**Source data**
·····

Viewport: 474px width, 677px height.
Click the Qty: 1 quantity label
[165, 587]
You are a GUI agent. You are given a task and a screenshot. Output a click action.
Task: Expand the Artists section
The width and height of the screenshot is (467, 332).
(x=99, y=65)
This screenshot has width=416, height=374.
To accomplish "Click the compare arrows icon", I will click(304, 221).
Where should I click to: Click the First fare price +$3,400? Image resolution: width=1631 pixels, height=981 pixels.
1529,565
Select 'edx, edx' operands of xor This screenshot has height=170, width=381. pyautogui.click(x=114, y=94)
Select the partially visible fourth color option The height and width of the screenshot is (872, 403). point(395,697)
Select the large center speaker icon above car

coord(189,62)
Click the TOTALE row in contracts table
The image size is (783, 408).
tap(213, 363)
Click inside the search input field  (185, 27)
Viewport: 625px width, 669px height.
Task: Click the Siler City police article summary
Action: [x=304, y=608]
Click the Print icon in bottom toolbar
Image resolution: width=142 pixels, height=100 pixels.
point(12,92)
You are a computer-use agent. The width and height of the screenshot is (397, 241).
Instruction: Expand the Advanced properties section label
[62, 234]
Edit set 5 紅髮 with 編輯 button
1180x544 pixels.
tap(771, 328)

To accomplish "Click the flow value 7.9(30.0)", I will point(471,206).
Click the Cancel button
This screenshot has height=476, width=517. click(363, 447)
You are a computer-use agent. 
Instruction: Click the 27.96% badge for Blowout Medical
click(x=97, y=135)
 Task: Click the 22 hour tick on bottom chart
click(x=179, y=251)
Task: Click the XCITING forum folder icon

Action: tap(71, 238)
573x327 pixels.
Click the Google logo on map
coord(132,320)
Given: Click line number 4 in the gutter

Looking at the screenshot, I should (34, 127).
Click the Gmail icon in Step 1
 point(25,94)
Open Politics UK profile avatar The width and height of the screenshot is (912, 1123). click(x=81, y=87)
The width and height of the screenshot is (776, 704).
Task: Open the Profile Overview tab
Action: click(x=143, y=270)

·····

**Exercise requirements**
Wherever the string "agent" appears in the records, copy the whole line.

**Expected output**
You are a GUI agent. You are given a task and a screenshot. Output a click action.
You are a computer-use agent. The width and height of the screenshot is (397, 241).
You are a computer-use agent. 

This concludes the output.